Data extracts:

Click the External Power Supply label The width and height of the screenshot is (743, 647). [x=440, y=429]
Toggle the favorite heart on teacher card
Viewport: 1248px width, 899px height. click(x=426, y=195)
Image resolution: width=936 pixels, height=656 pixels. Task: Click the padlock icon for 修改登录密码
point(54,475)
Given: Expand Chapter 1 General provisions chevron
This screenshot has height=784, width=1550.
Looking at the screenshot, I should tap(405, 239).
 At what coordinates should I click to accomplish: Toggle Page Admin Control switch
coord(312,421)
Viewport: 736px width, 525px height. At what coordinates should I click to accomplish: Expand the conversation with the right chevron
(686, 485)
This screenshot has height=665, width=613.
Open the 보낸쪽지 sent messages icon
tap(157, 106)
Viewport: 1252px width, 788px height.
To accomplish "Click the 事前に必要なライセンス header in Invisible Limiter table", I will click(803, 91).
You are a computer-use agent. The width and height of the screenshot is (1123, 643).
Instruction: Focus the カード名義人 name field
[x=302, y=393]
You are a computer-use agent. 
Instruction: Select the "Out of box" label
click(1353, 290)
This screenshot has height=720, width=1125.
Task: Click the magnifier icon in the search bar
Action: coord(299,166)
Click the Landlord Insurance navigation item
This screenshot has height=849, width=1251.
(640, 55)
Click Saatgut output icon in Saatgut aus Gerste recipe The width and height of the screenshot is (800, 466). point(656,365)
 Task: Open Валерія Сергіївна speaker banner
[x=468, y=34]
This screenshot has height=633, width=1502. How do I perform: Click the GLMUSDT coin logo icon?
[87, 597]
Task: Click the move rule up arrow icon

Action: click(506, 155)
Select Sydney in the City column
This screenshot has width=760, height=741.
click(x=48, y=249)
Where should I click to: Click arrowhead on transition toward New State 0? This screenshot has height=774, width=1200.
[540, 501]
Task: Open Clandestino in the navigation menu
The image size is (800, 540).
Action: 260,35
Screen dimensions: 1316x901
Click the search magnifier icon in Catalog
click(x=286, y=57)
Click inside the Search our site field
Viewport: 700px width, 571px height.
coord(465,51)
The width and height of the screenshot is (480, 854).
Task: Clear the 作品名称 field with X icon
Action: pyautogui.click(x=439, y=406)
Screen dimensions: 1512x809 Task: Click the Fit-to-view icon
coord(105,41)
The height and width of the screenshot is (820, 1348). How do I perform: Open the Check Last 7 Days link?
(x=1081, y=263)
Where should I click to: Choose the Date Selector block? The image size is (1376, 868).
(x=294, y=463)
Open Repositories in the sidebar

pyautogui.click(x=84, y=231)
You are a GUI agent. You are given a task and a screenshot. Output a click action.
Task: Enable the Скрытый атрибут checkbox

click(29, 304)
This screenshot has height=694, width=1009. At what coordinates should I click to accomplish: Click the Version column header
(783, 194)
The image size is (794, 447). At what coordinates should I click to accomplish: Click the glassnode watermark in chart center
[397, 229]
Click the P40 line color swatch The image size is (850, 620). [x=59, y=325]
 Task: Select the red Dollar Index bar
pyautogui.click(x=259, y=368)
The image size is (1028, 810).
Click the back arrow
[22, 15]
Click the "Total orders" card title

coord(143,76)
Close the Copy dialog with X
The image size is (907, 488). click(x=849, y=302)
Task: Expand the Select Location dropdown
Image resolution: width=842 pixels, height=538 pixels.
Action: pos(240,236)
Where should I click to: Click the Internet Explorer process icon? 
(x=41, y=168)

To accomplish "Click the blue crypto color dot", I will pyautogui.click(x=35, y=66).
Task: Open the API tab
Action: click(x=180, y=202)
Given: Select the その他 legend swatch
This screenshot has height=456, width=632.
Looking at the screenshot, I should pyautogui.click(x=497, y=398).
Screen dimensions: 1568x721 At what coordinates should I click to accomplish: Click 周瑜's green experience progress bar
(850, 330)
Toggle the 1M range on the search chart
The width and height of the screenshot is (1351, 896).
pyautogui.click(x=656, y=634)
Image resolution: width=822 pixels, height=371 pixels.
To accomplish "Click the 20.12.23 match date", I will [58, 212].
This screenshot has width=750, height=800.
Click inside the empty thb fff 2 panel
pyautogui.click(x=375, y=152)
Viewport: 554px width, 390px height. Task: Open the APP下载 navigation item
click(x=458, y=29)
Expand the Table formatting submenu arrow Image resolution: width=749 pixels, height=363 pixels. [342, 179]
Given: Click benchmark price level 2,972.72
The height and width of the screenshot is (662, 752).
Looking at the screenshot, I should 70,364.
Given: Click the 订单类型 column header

Work order: Please output the entries above, every line exactly as it reads.

Answer:
Click the External Power Supply label The width and height of the screenshot is (743, 647). [x=440, y=429]
Toggle the favorite heart on teacher card
Viewport: 1248px width, 899px height. click(x=426, y=195)
Image resolution: width=936 pixels, height=656 pixels. Task: Click the padlock icon for 修改登录密码
point(54,475)
Given: Expand Chapter 1 General provisions chevron
This screenshot has height=784, width=1550.
Looking at the screenshot, I should tap(405, 239).
 At what coordinates should I click to accomplish: Toggle Page Admin Control switch
coord(312,421)
Viewport: 736px width, 525px height. At what coordinates should I click to accomplish: Expand the conversation with the right chevron
(686, 485)
This screenshot has height=665, width=613.
Open the 보낸쪽지 sent messages icon
tap(157, 106)
Viewport: 1252px width, 788px height.
To accomplish "Click the 事前に必要なライセンス header in Invisible Limiter table", I will click(803, 91).
You are a computer-use agent. The width and height of the screenshot is (1123, 643).
Instruction: Focus the カード名義人 name field
[x=302, y=393]
You are a computer-use agent. 
Instruction: Select the "Out of box" label
click(1353, 290)
This screenshot has height=720, width=1125.
Task: Click the magnifier icon in the search bar
Action: coord(299,166)
Click the Landlord Insurance navigation item
This screenshot has height=849, width=1251.
(640, 55)
Click Saatgut output icon in Saatgut aus Gerste recipe The width and height of the screenshot is (800, 466). point(656,365)
 Task: Open Валерія Сергіївна speaker banner
[x=468, y=34]
This screenshot has height=633, width=1502. How do I perform: Click the GLMUSDT coin logo icon?
[87, 597]
Task: Click the move rule up arrow icon

Action: click(506, 155)
Select Sydney in the City column
This screenshot has width=760, height=741.
click(x=48, y=249)
Where should I click to: Click arrowhead on transition toward New State 0? This screenshot has height=774, width=1200.
[540, 501]
Task: Open Clandestino in the navigation menu
The image size is (800, 540).
Action: 260,35
Screen dimensions: 1316x901
Click the search magnifier icon in Catalog
click(x=286, y=57)
Click inside the Search our site field
Viewport: 700px width, 571px height.
coord(465,51)
The width and height of the screenshot is (480, 854).
Task: Clear the 作品名称 field with X icon
Action: pyautogui.click(x=439, y=406)
Screen dimensions: 1512x809 Task: Click the Fit-to-view icon
coord(105,41)
The height and width of the screenshot is (820, 1348). How do I perform: Open the Check Last 7 Days link?
(x=1081, y=263)
Where should I click to: Choose the Date Selector block? The image size is (1376, 868).
(x=294, y=463)
Open Repositories in the sidebar

pyautogui.click(x=84, y=231)
You are a GUI agent. You are given a task and a screenshot. Output a click action.
Task: Enable the Скрытый атрибут checkbox

click(29, 304)
This screenshot has height=694, width=1009. At what coordinates should I click to accomplish: Click the Version column header
(783, 194)
The image size is (794, 447). At what coordinates should I click to accomplish: Click the glassnode watermark in chart center
[397, 229]
Click the P40 line color swatch The image size is (850, 620). [x=59, y=325]
 Task: Select the red Dollar Index bar
pyautogui.click(x=259, y=368)
The image size is (1028, 810).
Click the back arrow
[22, 15]
Click the "Total orders" card title

coord(143,76)
Close the Copy dialog with X
The image size is (907, 488). click(x=849, y=302)
Task: Expand the Select Location dropdown
Image resolution: width=842 pixels, height=538 pixels.
Action: pos(240,236)
Where should I click to: Click the Internet Explorer process icon? 
(x=41, y=168)

To accomplish "Click the blue crypto color dot", I will pyautogui.click(x=35, y=66).
Task: Open the API tab
Action: click(x=180, y=202)
Given: Select the その他 legend swatch
This screenshot has height=456, width=632.
Looking at the screenshot, I should pyautogui.click(x=497, y=398).
Screen dimensions: 1568x721 At what coordinates should I click to accomplish: Click 周瑜's green experience progress bar
(850, 330)
Toggle the 1M range on the search chart
The width and height of the screenshot is (1351, 896).
pyautogui.click(x=656, y=634)
Image resolution: width=822 pixels, height=371 pixels.
To accomplish "Click the 20.12.23 match date", I will [58, 212].
This screenshot has width=750, height=800.
Click inside the empty thb fff 2 panel
pyautogui.click(x=375, y=152)
Viewport: 554px width, 390px height. Task: Open the APP下载 navigation item
click(x=458, y=29)
Expand the Table formatting submenu arrow Image resolution: width=749 pixels, height=363 pixels. [342, 179]
Given: Click benchmark price level 2,972.72
The height and width of the screenshot is (662, 752).
Looking at the screenshot, I should 70,364.
Given: Click the 订单类型 column header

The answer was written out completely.